Recurrent Spontaneous Spreading Depolarizations Facilitate Acute Dendritic Injury in the Ischemic Penumbra

Abstract

Spontaneous spreading depolarizations (SDs) occur in the penumbra surrounding ischemic core. These SDs, often referred to as peri-infarct depolarizations, cause vasoconstriction and recruitment of the penumbra into the ischemic core in the critical first hours after focal ischemic stroke; however, the real-time spatiotemporal dynamics of SD-induced injury to synaptic circuitry in the penumbra remain unknown. A modified cortical photothrombosis model was used to produce a square-shaped lesion surrounding a penumbra-like “area at risk” in middle cerebral artery territory of mouse somatosensory cortex. Lesioning resulted in recurrent spontaneous SDs.
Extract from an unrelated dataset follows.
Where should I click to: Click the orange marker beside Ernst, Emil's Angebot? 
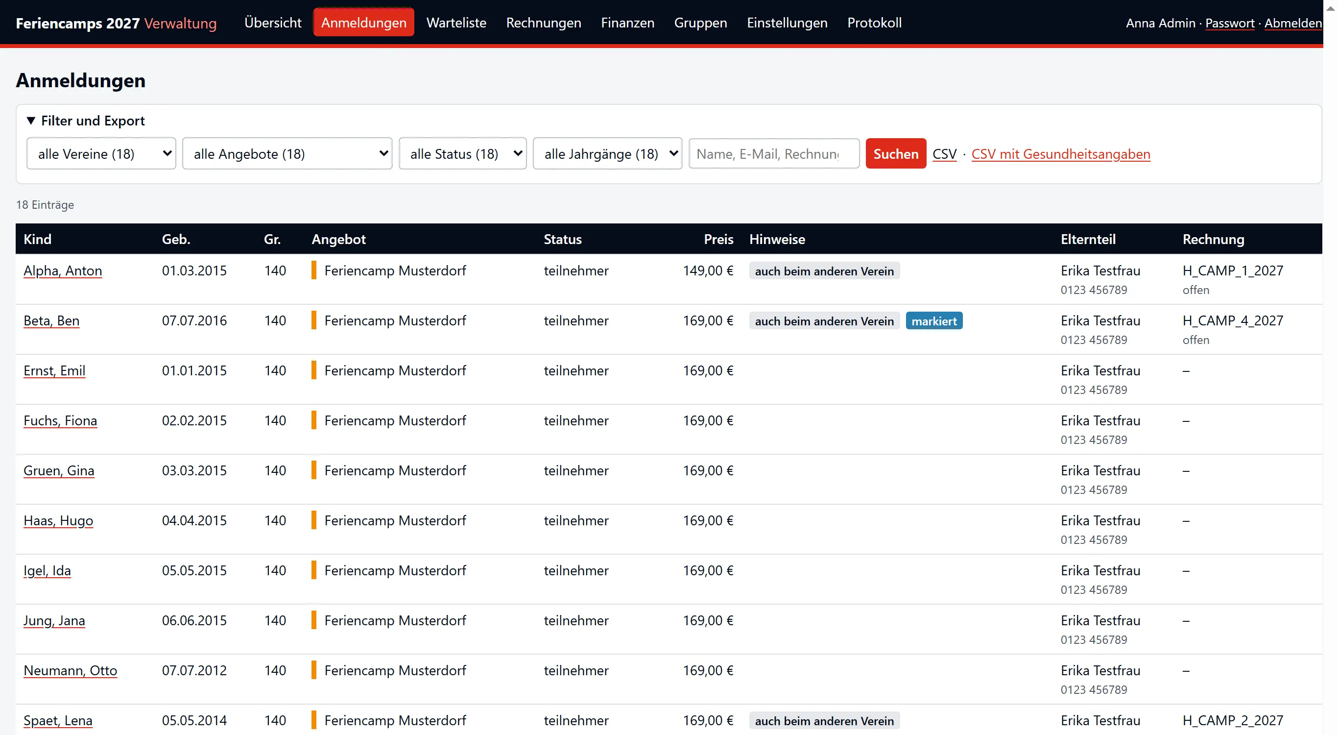point(314,371)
In vivo two-photon microscopy of green fluorescent protein-expressing neurons in this penumbra-like area at risk revealed that SDs were temporally correlated with rapid (<6 s) dendritic beading. Dendrites quickly (<3 min) recovered between SDs to near-control morphology until the occurrence of SD-induced terminal dendritic injury, signifying acute synaptic damage. SDs are characterized by a breakdown of ion homeostasis that can be recovered by ion pumps if the energy supply is adequate. Indeed, the likelihood of rapid dendritic recovery between SDs was correlated with the presence of nearby flowing blood vessels, but the presence of such vessels was not always sufficient for rapid dendritic recovery, suggesting that energy needs for recovery exceeded energy supply of compromised blood flow. We propose that metabolic stress resulting from recurring SDs facilitates acute injury at the level of dendrites and dendritic spines in metabolically compromised tissue, expediting penumbral recruitment into the ischemic core.